There is even more to it: 3. can I change the content or attributes of a markup tag?; 4. can I copy markup tags straight from an alt-trans?; and more.

It's not just about markup.  The XLIFF2.0/FeatureTracking wiki page brings it up in 2.4, "Permission Control and Validation".  Though I would cast it less in term of permissions and more in terms of valid operations.  After translation, am I allowed to set the state to anything besides "translated"?  Is it valid to change the target of a trans-unit that was in state "final"?  What about a trans-unit with translate="no"?

Just as important as what can I add is, what can I take away?  What are my responsibilites as far as preserving data, including extensions?  Do I always have to preserve element ordering (this can be a pain!)?

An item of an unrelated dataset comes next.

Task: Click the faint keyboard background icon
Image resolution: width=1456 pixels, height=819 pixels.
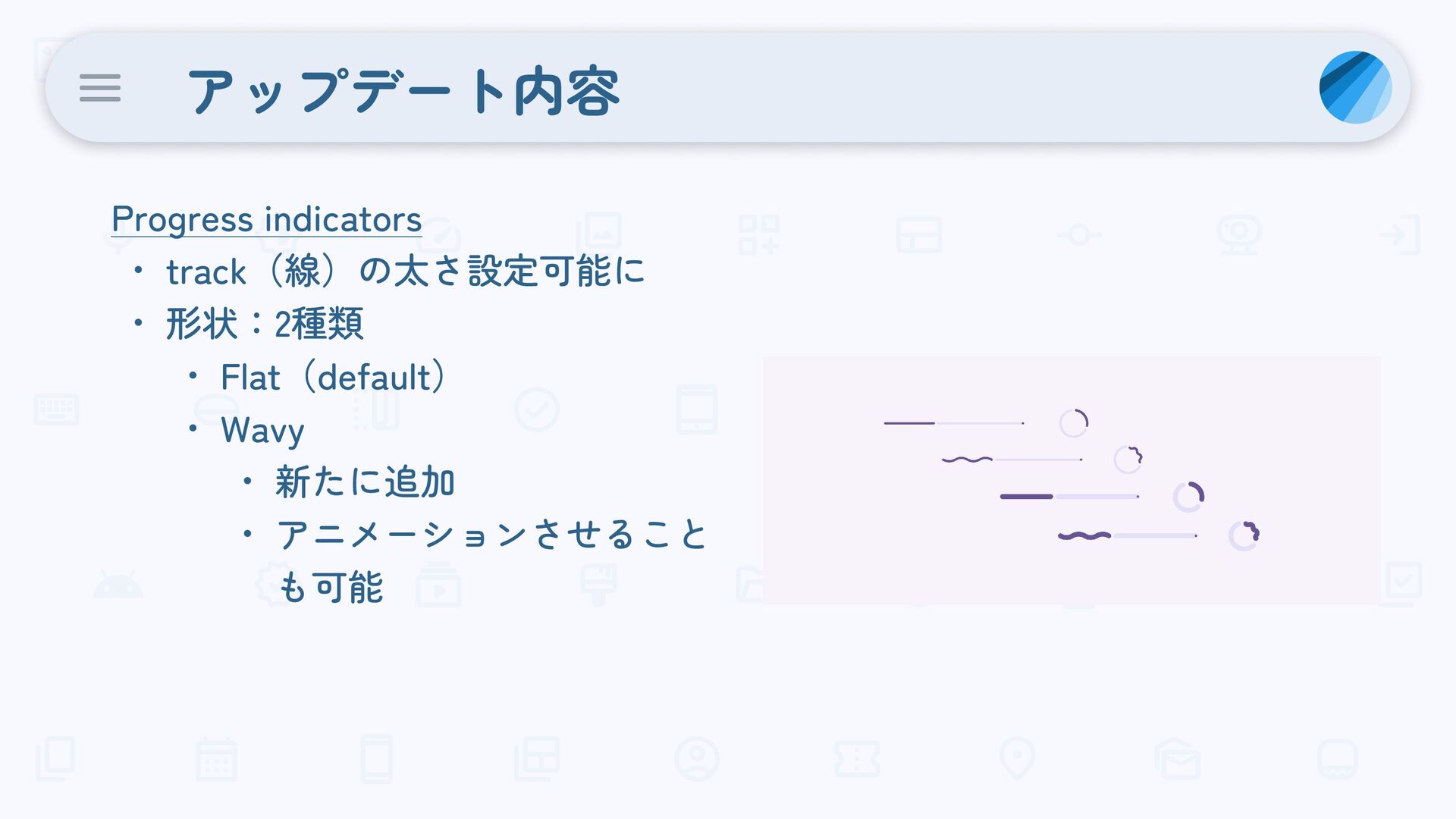Action: 57,410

I would emphasize that answering these questions is not a feature, it is essential to interoperability with a good user experience.  The basic question is, how do I know the changes I make will be accepted, and understood as expected, by the next tool?  If I can't ensure this, users may get errors or unexpected behavior down the line.  (Also, lacking guidance from the spec, each implementor is forced to consider every case and make a guess as to what will be most acceptible.  This is a huge burden and causes implementors to give up on the spec or turn in shoddy implementations.)

There is one other trifling issue that causes great lossage in practice:  The value for the "match-quality" alt-trans attribute is not specified.  Defining it as a whole number in [0, 100] would be good enough for me.

Finally, a more "philosophical" point.  I think it would be really valuable if an XLIFF document could say what it is for.  In my case, the document is for translation in a workbench.  Based different values of "for", the XLIFF spec could be more specific about how the document should be interpreted, and what transformations are allowed.  For example, if the document is for translation, I probably shouldn't touch trans-units with state "needs-review-translation".  I think this would help the spec become more precise, as well as allowing a tool to provide a more tailored UI (or pop up a message saying, "this tool doesn't support the operation expected by this XLIFF document").